[Records from a pointing dataset]
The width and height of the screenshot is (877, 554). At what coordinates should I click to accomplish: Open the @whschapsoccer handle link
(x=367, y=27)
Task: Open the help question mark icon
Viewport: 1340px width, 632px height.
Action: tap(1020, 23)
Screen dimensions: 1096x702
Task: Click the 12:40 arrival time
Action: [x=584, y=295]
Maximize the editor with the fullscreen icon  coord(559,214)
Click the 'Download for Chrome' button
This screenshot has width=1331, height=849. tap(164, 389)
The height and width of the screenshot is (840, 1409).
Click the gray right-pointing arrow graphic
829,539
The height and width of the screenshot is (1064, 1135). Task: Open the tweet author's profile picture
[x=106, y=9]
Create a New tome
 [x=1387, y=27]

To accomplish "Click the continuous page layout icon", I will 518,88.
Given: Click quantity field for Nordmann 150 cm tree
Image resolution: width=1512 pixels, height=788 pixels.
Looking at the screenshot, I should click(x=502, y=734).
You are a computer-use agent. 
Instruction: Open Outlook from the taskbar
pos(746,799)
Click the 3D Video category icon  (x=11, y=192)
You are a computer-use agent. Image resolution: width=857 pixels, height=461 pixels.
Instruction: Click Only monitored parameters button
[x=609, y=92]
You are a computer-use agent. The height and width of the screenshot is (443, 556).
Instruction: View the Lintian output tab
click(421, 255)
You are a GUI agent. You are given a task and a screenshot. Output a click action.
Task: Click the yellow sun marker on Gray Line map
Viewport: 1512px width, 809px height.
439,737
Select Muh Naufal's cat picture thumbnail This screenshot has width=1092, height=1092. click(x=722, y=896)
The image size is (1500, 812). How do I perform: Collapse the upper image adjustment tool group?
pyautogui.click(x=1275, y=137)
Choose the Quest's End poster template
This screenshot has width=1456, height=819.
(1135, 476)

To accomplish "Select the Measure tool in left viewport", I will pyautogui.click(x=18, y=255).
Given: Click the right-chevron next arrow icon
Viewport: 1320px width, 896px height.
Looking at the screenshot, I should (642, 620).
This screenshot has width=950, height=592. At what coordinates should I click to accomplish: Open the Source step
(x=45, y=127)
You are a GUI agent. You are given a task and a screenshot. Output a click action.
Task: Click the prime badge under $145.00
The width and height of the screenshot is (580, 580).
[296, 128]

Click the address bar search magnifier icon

Request: Output every line of the rows above as a JSON list of strings, with one string per line and blank lines omitted.

Response:
[
  "The width and height of the screenshot is (877, 554). At what coordinates should I click to accomplish: Open the @whschapsoccer handle link",
  "(x=367, y=27)",
  "Task: Open the help question mark icon",
  "Viewport: 1340px width, 632px height.",
  "Action: tap(1020, 23)",
  "Screen dimensions: 1096x702",
  "Task: Click the 12:40 arrival time",
  "Action: [x=584, y=295]",
  "Maximize the editor with the fullscreen icon  coord(559,214)",
  "Click the 'Download for Chrome' button",
  "This screenshot has width=1331, height=849. tap(164, 389)",
  "The height and width of the screenshot is (840, 1409).",
  "Click the gray right-pointing arrow graphic",
  "829,539",
  "The height and width of the screenshot is (1064, 1135). Task: Open the tweet author's profile picture",
  "[x=106, y=9]",
  "Create a New tome",
  " [x=1387, y=27]",
  "To accomplish \"Click the continuous page layout icon\", I will 518,88.",
  "Given: Click quantity field for Nordmann 150 cm tree",
  "Image resolution: width=1512 pixels, height=788 pixels.",
  "Looking at the screenshot, I should click(x=502, y=734).",
  "You are a computer-use agent. ",
  "Instruction: Open Outlook from the taskbar",
  "pos(746,799)",
  "Click the 3D Video category icon  (x=11, y=192)",
  "You are a computer-use agent. Image resolution: width=857 pixels, height=461 pixels.",
  "Instruction: Click Only monitored parameters button",
  "[x=609, y=92]",
  "You are a computer-use agent. The height and width of the screenshot is (443, 556).",
  "Instruction: View the Lintian output tab",
  "click(421, 255)",
  "You are a GUI agent. You are given a task and a screenshot. Output a click action.",
  "Task: Click the yellow sun marker on Gray Line map",
  "Viewport: 1512px width, 809px height.",
  "439,737",
  "Select Muh Naufal's cat picture thumbnail This screenshot has width=1092, height=1092. click(x=722, y=896)",
  "The image size is (1500, 812). How do I perform: Collapse the upper image adjustment tool group?",
  "pyautogui.click(x=1275, y=137)",
  "Choose the Quest's End poster template",
  "This screenshot has width=1456, height=819.",
  "(1135, 476)",
  "To accomplish \"Select the Measure tool in left viewport\", I will pyautogui.click(x=18, y=255).",
  "Given: Click the right-chevron next arrow icon",
  "Viewport: 1320px width, 896px height.",
  "Looking at the screenshot, I should (642, 620).",
  "This screenshot has width=950, height=592. At what coordinates should I click to accomplish: Open the Source step",
  "(x=45, y=127)",
  "You are a GUI agent. You are given a task and a screenshot. Output a click action.",
  "Task: Click the prime badge under $145.00",
  "The width and height of the screenshot is (580, 580).",
  "[296, 128]",
  "Click the address bar search magnifier icon"
]